(INPUT):
-.-.-

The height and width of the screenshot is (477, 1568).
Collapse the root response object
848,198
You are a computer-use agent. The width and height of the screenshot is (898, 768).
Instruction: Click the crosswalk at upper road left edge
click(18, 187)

-.-.-

(WHAT IS NEEDED):
Your answer should be the whole listing above, repeated exactly as it appears.

(TASK RESPONSE):
The height and width of the screenshot is (477, 1568).
Collapse the root response object
848,198
You are a computer-use agent. The width and height of the screenshot is (898, 768).
Instruction: Click the crosswalk at upper road left edge
click(18, 187)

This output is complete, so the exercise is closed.